The University of Virginia researchers wrote that the data “provides compelling evidence that these symbols are associated with hate.”

Opponents of the removal of Confederate monuments in the United States have long defended them as emblems of “Southern pride,” rather than symbols of racism and hate. However, a recent study by researchers at the University of Virginia (UVA) in Charlottesville found a damning correlation between the number of documented lynchings of Black people in a county with the number of local Confederate monuments.

The research group was led by Kyshia Henderson of UVA’s Social Psychology Program, who worked with data scientist Samuel Powers and professors Sophie Trawalter, Michele Claibourn, and Jazmin Brown-Iannuzzi at the university’s Batten School of Leadership and Public Policy. Analyzing county-level data from 1832 to 1950, they concluded that that the number of lynchings in a given county was found to be a “significant predictor” of the number of Confederate memorials in each locality.

“This finding provides concrete, quantitative, historically and geographically situated evidence consistent with the position that Confederate memorializations reflect a racist history, marred by intentions to terrorize and intimidate Black Americans,” the researchers wrote in their study.

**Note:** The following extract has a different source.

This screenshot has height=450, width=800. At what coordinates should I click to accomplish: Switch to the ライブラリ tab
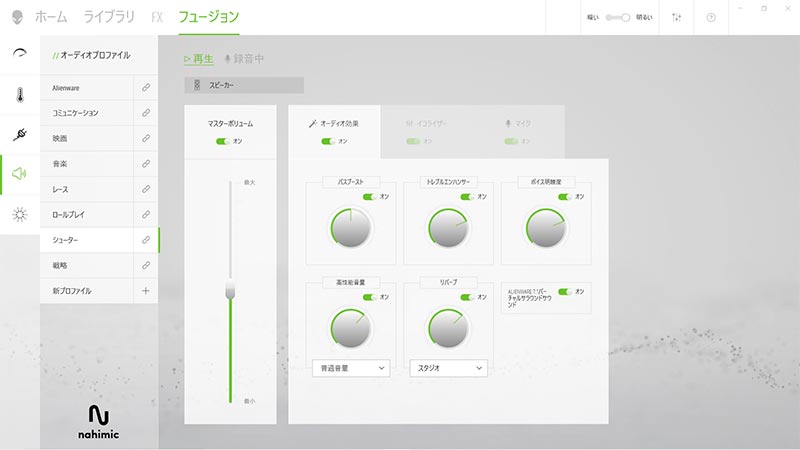(x=111, y=17)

In July, Charlottesville’s statues of Robert E. Lee and Stonewall Jackson were finally taken down, together with a nearby monument nicknamed “Johnny Reb.” These three statues were erected not far from or long after the 1898 lynching of John Henry James, a Black ice cream vendor who was falsely accused of raping a white woman. According to the researchers, this is one of many examples that “[provide] compelling evidence that these symbols are associated with hate.” A historical marker commemorating James’s life was installed in 2019 on the grounds of Charlottesville’s Albemarle County Courthouse, where he was lynched by a white mob.

The researchers also cite a previous study stating that many confederate monuments were erected during the Jim Crow era after the war. Reviewing 30 dedication speeches for Confederate memorials, they also found that nearly half invoked “explicit racist language,” including phrases like “love of race” and “your own race and blood.”

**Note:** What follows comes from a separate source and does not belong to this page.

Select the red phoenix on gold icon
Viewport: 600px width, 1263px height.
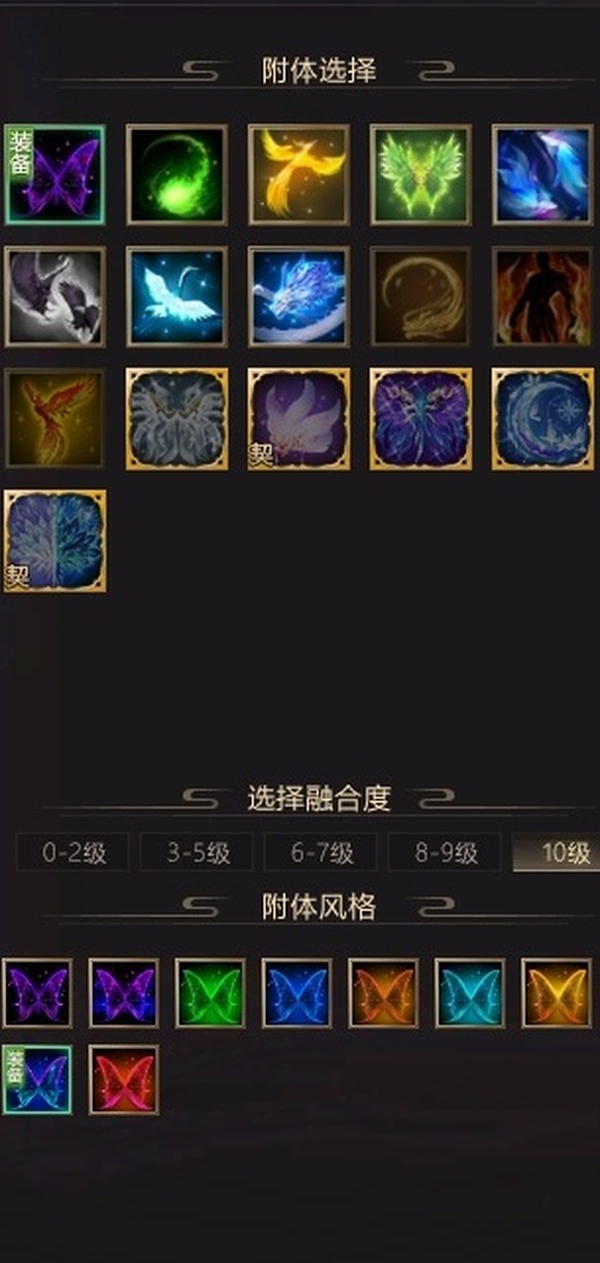click(x=55, y=419)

However, the researchers clarified the findings are correlational, not necessarily indicating a cause and effect pattern between lynchings and the erection of Confederate monuments.

“We can’t pinpoint exactly the cause and effect. But the association is clearly there,” Trawalter wrote. “At a minimum, the data suggests that localities with attitudes and intentions that led to lynchings also had attitudes and intentions associated with the construction of Confederate memorials.”

The recent study follows a wave of public debate surrounding the fate of these monuments. In recent years, many have been toppled or removed by local officials; but this poses a new set of questions: Where are those monuments now? And what will it take to ensure they are never put back on a pedestal?

On Indigenous Peoples’ Day, October 11, a group of researchers from Rutgers University-Newark released an interactive map tracing fallen statues and the date and circumstances of their dismantling. The group — led by Lyra D. Monteiro, an assistant professor in American Studies, and her former students Hayat Abdelal and Tyler Crespo Rodriguez — has also launched the social media project “How to Kill a Statue,” tracking every monument defaced, toppled, or removed last summer.

“Our emphasis is on highlighting the tendency for these statues to survive such attacks — even if they’re moved elsewhere, they’re often cleaned, dredged from rivers, have missing body parts reattached by governments or other owners of the statues, and stored for their own safety,” the group told Hyperallergic. “We believe that this reflects the power inherent in the oppressive nature of these physical objects.”